JR is a medium scale company working in leather industry. From the analysis of last year’s financial performance that was not satisfactory in term of operational efficiency and profits, management of JR Company has decided to go for capital restructuring. Major objectives of capital restructuring are to improve profits and modification in ownership framework. Currently company is operating at 20% of debt and 80% of equity with 15% weighted average cost of capital (ignoring tax).
MR. A, the financial manager of the company has proposed 40:60 debt to equity ratio with 7% cost of debt. Mr. A supports his proposed capital structure on the basis of M & M propositions.
There are different theories of capital structure; one of those is Modigliani and Miller theorem based on some assumptions known as its propositions.
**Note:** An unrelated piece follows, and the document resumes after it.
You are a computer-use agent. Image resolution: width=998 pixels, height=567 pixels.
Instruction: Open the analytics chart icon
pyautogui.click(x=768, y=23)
M&M Proposition-I states “the vale of firm is independent of its capital structure if we ignore tax” and M&M Proposition-II is related to firm’s cost of equity which says that “a firm’s cost of equity is a positive linear function of its capital structure” (ignoring tax).
Being a student of finance you have to analyze the implication of proposition I and II of M&M model (Ignoring taxes) in JR Company on the basis of following calculations.
1. Cost of equity before and after capital restructuring.
2. Which M & M proposition hold true for proposed capital structure? Give logical reasoning to support your answer.